Stored records:
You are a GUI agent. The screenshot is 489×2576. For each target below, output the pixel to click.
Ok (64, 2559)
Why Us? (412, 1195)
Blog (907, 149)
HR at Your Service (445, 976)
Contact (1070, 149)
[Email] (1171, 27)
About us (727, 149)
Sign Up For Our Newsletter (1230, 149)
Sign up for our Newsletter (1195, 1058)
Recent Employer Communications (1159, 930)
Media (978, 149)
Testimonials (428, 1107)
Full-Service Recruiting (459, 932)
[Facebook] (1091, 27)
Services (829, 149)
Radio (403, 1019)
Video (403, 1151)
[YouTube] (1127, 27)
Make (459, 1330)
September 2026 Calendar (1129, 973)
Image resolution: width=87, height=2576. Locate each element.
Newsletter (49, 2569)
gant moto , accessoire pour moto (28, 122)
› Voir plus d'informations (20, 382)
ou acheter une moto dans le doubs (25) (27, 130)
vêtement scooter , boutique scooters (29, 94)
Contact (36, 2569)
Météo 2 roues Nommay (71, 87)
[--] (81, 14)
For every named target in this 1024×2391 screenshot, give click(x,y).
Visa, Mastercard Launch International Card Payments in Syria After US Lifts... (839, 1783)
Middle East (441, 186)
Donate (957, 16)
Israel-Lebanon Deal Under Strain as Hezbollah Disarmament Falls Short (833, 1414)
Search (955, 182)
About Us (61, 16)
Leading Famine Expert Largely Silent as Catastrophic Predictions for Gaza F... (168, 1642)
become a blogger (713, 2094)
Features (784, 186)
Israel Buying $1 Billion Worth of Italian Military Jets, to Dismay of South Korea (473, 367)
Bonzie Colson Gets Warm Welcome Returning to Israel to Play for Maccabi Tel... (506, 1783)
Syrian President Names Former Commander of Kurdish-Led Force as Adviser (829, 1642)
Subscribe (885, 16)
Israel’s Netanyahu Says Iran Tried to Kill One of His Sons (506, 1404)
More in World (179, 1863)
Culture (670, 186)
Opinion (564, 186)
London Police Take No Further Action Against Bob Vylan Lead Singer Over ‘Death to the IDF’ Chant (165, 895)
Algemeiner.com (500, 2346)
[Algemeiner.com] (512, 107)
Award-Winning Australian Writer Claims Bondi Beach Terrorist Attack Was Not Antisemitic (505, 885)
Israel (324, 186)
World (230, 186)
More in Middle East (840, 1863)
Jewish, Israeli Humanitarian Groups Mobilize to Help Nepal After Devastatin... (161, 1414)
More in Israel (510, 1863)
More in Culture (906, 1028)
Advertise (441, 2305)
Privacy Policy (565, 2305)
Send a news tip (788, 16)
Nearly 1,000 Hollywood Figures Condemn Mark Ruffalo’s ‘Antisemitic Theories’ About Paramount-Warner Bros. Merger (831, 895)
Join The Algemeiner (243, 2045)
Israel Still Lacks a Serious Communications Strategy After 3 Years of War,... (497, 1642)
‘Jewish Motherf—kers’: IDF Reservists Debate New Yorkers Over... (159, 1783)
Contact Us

AIM OF THE TASK: Whenever a line of the data holds the string "Sign", pick that line out.

SOLUTION:
Sign Up For Our Newsletter (1230, 149)
Sign up for our Newsletter (1195, 1058)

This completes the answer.